▶ **Short exercise A**
Format the data rows from the line containing "Task: Uncheck the Suchbar checkbox" through the line containing "Looking at the screenshot, I should [x=214, y=216].", inclusive, as a Markdown table with the columns Line No. and Content, leaving out any blank lines.

-- begin Reading passage --

Happy to answer some more questions on this and I would love to hear about other people's experiences. I spent like 7 years consulting and made a really good living doing it.

Reply

Thanks so much Chris for the detailed answer.
I'll hold up the questions for now until we hear from other poeple, if not I'll ask ;)

Reply

I agree with Chris on what he posted. For me a lot of the work i got when i was doing freelance work was via old contacts and recomendations which made it much easier.

One thing i would say, and its VERY important, have a contract!! Don't start any work before its signed, otherwise you will find yourself doing work for free - not good. I was burned from this as i forgot to get it signed.

Test the water with your daily rate, you will find that people who value the work you do and your skillset will pay the premium. You will also find some who want it cheaper, seriously dont budge on your costs as you then start to devalue yourself. You will find most people will pay what you charge (DON'T FORGET THE CONTRACT!!). Also, have a look online to see the contractor rates for the work youre doing. I know you can get up to Β£450 (plus VAT) a day for development in the UK - obviously depending on your skillset.

Working from home can be hard, there are lots of distractions. I would suggest here that you make sure your work area is cornered off from the rest of your home - or pop to a local coffee shop if you can. You need to try and avoid the distractions, but once you can you will be well away and get things done.

-- end Reading passage --
-- begin Materials provided --

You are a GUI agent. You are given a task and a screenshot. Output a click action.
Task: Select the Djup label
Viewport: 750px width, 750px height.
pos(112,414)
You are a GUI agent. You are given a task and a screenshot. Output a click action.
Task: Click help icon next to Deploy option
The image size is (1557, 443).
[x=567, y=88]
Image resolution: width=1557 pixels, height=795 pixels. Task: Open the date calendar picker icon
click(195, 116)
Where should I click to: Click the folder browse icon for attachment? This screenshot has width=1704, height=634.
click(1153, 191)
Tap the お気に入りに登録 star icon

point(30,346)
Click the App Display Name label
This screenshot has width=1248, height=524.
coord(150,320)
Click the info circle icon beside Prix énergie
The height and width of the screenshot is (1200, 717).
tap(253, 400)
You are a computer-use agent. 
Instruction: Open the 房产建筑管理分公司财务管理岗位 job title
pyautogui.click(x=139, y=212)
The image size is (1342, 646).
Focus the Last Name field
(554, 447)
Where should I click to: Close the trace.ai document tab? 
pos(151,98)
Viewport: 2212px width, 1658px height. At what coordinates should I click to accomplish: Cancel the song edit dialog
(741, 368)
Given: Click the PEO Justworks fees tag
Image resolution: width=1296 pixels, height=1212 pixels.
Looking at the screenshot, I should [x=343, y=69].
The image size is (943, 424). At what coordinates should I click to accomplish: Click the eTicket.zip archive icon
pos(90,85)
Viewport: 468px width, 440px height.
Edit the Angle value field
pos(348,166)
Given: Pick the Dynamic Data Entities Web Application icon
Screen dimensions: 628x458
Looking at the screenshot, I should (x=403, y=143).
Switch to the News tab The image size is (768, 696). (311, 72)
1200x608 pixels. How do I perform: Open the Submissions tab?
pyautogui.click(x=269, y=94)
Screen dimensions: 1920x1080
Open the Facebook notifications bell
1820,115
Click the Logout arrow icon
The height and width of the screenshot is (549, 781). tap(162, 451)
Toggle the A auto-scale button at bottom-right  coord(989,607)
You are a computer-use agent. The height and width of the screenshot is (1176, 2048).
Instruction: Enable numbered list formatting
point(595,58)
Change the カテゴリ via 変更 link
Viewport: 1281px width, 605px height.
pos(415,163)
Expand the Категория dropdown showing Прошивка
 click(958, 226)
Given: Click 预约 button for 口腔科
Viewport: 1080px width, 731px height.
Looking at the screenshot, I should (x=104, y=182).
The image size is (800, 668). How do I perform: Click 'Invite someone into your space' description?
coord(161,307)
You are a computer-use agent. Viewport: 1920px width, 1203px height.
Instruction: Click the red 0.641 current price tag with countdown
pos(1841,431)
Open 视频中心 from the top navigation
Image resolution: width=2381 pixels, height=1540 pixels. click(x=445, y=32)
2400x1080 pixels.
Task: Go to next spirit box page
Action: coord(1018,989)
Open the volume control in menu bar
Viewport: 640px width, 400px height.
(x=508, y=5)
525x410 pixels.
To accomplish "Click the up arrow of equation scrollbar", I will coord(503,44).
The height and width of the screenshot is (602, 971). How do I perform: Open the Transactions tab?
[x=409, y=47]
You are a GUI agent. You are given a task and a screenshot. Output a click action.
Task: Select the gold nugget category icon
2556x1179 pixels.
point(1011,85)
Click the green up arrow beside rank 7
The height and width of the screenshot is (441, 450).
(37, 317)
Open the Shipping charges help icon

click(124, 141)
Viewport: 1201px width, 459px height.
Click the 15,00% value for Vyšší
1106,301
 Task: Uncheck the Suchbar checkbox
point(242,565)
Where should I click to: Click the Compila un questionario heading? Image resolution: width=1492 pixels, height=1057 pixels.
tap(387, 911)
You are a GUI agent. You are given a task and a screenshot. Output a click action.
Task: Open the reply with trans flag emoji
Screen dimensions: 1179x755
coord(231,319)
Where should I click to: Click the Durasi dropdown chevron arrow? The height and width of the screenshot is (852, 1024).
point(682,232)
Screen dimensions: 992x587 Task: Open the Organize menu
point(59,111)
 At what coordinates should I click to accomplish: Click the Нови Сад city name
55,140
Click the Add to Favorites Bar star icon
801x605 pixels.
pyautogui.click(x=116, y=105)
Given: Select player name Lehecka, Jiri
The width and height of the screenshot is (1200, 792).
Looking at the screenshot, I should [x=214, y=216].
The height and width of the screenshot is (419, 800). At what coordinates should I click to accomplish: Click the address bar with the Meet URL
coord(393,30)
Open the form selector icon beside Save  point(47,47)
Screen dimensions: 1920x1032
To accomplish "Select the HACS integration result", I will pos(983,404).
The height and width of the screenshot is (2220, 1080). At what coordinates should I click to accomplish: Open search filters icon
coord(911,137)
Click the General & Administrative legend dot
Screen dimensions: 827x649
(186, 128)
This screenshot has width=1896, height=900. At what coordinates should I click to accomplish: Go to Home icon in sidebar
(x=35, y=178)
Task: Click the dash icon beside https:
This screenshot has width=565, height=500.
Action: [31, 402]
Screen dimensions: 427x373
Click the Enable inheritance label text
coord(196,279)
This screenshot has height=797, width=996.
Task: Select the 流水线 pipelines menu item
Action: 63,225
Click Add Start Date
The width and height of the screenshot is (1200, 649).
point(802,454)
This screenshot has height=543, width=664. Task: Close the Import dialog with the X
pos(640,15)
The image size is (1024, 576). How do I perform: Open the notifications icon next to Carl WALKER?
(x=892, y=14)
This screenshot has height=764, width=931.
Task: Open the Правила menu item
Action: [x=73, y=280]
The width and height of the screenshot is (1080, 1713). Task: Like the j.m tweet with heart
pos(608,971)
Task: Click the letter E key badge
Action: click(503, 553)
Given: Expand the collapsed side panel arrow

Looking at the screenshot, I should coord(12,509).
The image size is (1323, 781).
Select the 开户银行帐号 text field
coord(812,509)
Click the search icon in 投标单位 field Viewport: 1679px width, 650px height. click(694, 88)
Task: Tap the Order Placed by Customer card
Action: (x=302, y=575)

-- end Materials provided --

▶ **Short exercise B**
Quote the forum thread about freelance work in full, word for word.

▶ **Correct output A**
| Line No. | Content |
|---|---|
| 1 |  Task: Uncheck the Suchbar checkbox |
| 2 | point(242,565) |
| 3 | Where should I click to: Click the Compila un questionario heading? Image resolution: width=1492 pixels, height=1057 pixels. |
| 4 | tap(387, 911) |
| 5 | You are a GUI agent. You are given a task and a screenshot. Output a click action. |
| 6 | Task: Open the reply with trans flag emoji |
| 7 | Screen dimensions: 1179x755 |
| 8 | coord(231,319) |
| 9 | Where should I click to: Click the Durasi dropdown chevron arrow? The height and width of the screenshot is (852, 1024). |
| 10 | point(682,232) |
| 11 | Screen dimensions: 992x587 Task: Open the Organize menu |
| 12 | point(59,111) |
| 13 |  At what coordinates should I click to accomplish: Click the Нови Сад city name |
| 14 | 55,140 |
| 15 | Click the Add to Favorites Bar star icon |
| 16 | 801x605 pixels. |
| 17 | pyautogui.click(x=116, y=105) |
| 18 | Given: Select player name Lehecka, Jiri |
| 19 | The width and height of the screenshot is (1200, 792). |
| 20 | Looking at the screenshot, I should [x=214, y=216]. |

▶ **Correct output B**
Happy to answer some more questions on this and I would love to hear about other people's experiences. I spent like 7 years consulting and made a really good living doing it.

Reply

Thanks so much Chris for the detailed answer.
I'll hold up the questions for now until we hear from other poeple, if not I'll ask ;)

Reply

I agree with Chris on what he posted. For me a lot of the work i got when i was doing freelance work was via old contacts and recomendations which made it much easier.

One thing i would say, and its VERY important, have a contract!! Don't start any work before its signed, otherwise you will find yourself doing work for free - not good. I was burned from this as i forgot to get it signed.

Test the water with your daily rate, you will find that people who value the work you do and your skillset will pay the premium. You will also find some who want it cheaper, seriously dont budge on your costs as you then start to devalue yourself. You will find most people will pay what you charge (DON'T FORGET THE CONTRACT!!). Also, have a look online to see the contractor rates for the work youre doing. I know you can get up to Β£450 (plus VAT) a day for development in the UK - obviously depending on your skillset.

Working from home can be hard, there are lots of distractions. I would suggest here that you make sure your work area is cornered off from the rest of your home - or pop to a local coffee shop if you can. You need to try and avoid the distractions, but once you can you will be well away and get things done.